Odpowiedniość sumy zadośćuczynienia, o której stanowi art. 445 § 1 k.c. ma służyć złagodzeniu negatywnych doznań, ale nie może być jednocześnie źródłem wzbogacenia. Zadośćuczynienie powinno mieć przede wszystkim kompensacyjny charakter, musi przedstawiać ekonomicznie odczuwalną wartość, (por. wyrok Sądu Najwyższego z dnia 28 września 2001 r., III CKN 427/00, niepubl., z dnia 14 lutego 2008 r., II CSK 536/07, niepubl.). Przyjęte zostało w orzecznictwie, że określenie "sumy odpowiedniej" powinno być dokonane przy uwzględnieniu wszystkich okoliczności konkretnej sprawy, a zwłaszcza rodzaju i rozmiaru doznanych obrażeń, czasokresu, uciążliwości procesu leczenia i dostosowawczej rehabilitacji, długotrwałości nasilenia dolegliwości bólowych, konieczności korzystania z opieki i wsparcia innych osób oraz jej zakresu, trwałych następstw tych obrażeń w sferze fizycznej i psychicznej oraz ograniczeń, jakie wywołują w dotychczasowym życiu, w tym potrzeby rehabilitacji, zażywania środków farmakologicznych, zmiany trybu życia, przyzwyczajeń, czy w reszcie sposobu spędzania wolnego czasu. Sąd ważąc odpowiedniość zadośćuczynienia musi mieć na względzie, że życie, zdrowie i integralność cielesna człowieka są dobrami najcenniejszymi. Indywidualizm każdego przypadku i każdej krzywdy jest nacechowany subiektywizmem, dlatego nie można kierować się praktyką stosowaną w zakresie ustalania wysokości sum zadośćuczynienia, w oderwaniu od konkretnego przypadku.

Zakres uszczerbku niemajątkowego, z uwagi na jego charakter, jest ze swej istoty zjawiskiem trudnym do oceny i wymierzenia, już choćby z tego względu, że na jego powstanie i przebieg poważny wpływ wywierają indywidualne właściwości i subiektywne przeżycia osoby pokrzywdzonej.

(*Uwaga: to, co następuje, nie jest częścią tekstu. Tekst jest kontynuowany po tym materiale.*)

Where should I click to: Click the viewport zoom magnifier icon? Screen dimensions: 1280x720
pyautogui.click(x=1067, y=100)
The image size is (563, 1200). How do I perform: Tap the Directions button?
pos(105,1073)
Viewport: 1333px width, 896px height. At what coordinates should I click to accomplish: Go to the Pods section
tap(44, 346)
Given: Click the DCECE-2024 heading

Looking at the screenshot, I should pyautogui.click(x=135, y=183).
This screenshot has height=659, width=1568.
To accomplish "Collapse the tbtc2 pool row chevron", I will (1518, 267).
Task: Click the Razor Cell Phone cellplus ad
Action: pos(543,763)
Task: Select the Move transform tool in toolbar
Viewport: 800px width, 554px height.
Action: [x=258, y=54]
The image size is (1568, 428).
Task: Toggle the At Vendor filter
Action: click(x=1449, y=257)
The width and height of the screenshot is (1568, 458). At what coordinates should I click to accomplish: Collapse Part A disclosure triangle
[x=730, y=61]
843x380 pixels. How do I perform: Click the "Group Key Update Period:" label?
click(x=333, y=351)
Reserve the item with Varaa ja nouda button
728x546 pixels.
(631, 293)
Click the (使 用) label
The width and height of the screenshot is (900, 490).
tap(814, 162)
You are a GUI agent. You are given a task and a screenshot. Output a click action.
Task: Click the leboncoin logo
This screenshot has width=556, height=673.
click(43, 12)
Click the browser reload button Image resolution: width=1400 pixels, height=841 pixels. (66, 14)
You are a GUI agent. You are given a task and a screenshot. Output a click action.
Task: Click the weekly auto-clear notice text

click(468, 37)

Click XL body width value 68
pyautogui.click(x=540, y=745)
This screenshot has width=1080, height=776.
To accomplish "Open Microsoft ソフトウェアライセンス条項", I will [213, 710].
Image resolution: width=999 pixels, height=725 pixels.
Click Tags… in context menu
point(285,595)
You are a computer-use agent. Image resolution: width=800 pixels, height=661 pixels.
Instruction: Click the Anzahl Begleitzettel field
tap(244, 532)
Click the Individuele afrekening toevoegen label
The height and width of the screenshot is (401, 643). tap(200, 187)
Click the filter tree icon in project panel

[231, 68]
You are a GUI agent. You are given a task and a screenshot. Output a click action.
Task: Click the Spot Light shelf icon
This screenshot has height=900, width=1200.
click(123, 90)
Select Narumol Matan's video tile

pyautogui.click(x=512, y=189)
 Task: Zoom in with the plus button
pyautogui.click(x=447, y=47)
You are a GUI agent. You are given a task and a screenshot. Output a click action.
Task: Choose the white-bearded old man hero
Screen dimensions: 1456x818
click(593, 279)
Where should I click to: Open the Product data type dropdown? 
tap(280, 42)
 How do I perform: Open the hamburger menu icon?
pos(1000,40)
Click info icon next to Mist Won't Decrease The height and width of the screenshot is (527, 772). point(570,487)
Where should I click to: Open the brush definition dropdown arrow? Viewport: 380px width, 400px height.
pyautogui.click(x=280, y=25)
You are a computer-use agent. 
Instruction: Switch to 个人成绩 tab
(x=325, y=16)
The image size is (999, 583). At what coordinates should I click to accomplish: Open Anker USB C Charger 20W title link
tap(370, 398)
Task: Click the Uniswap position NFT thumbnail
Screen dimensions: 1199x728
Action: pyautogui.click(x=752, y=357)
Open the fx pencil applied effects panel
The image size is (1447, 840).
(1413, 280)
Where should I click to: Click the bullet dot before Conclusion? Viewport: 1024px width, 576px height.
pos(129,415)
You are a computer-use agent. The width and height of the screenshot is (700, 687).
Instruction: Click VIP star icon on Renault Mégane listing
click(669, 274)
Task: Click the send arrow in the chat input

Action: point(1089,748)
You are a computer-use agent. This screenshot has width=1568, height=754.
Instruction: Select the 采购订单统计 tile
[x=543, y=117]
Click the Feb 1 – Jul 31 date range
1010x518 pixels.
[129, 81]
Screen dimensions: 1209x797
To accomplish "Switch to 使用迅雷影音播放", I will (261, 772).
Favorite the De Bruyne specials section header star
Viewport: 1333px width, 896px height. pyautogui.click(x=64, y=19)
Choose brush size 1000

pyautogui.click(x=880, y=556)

W ostatnich latach Sąd Najwyższy, wielokrotnie podkreślał, że ze względu na kompensacyjny charakter zadośćuczynienia jego wysokość musi przedstawiać odczuwalną wartość ekonomiczną, adekwatną do warunków gospodarki rynkowej. Zwracał uwagę, że nie można akceptować stosowania taryfikatora i ustalania wysokości zadośćuczynienia według procentów trwałego uszczerbku na zdrowiu, że zdrowie ludzkie jest dobrem o szczególnie wysokiej wartości, w związku z czym zadośćuczynienie z tytułu uszczerbku na zdrowiu powinno być odpowiednio duże, oraz że nietrafne jest posługiwanie się przy ustalaniu wysokości zadośćuczynienia jedynie określonymi jednostkami przeliczeniowymi w postaci najniższego lub średniego wynagrodzenia pracowniczego. (por. wyrok Sądu Najwyższego z dnia 30 stycznia 2004r., I CK 131/03, a także wyroki Sądu Najwyższego z dnia 29 października 1997 r., II CKN 416/97, niepubl., z dnia 19 maja 1998 r., II CKN 756/97, niepubl., z dnia 18 listopada 1998 r., II CKN 353/98, niepubl., z dnia 29 października 1999 r., I CKN 173/98, niepubl., z dnia 12 października 2000 r., IV CKN 128/00, niepubl., z dnia 11 stycznia 2001 r., IV CKN 214/00, niepubl., z dnia 12 września 2002 r., IV CKN 1266/00, niepubl., z dnia 11 października 2002 r., I CKN 1065/00, niepubl., z dnia 10 lutego 2004 r., IV CK 355/02, niepubl., z dnia 27 lutego 2004 r., V CK 282/03, niepubl., z dnia 28 czerwca 2005 r., I CK 7/05, niepubl., z dnia 10 marca 2006 r., IV CSK 80/05, OSNC 2006, nr 10, poz. 175 i z dnia 9 listopada 2007 r., V CSK 245/07, OSNC-ZD 2008, nr D, poz. 95 i z dnia 28 stycznia 2010 r., I CSK 244/09, niepubl.).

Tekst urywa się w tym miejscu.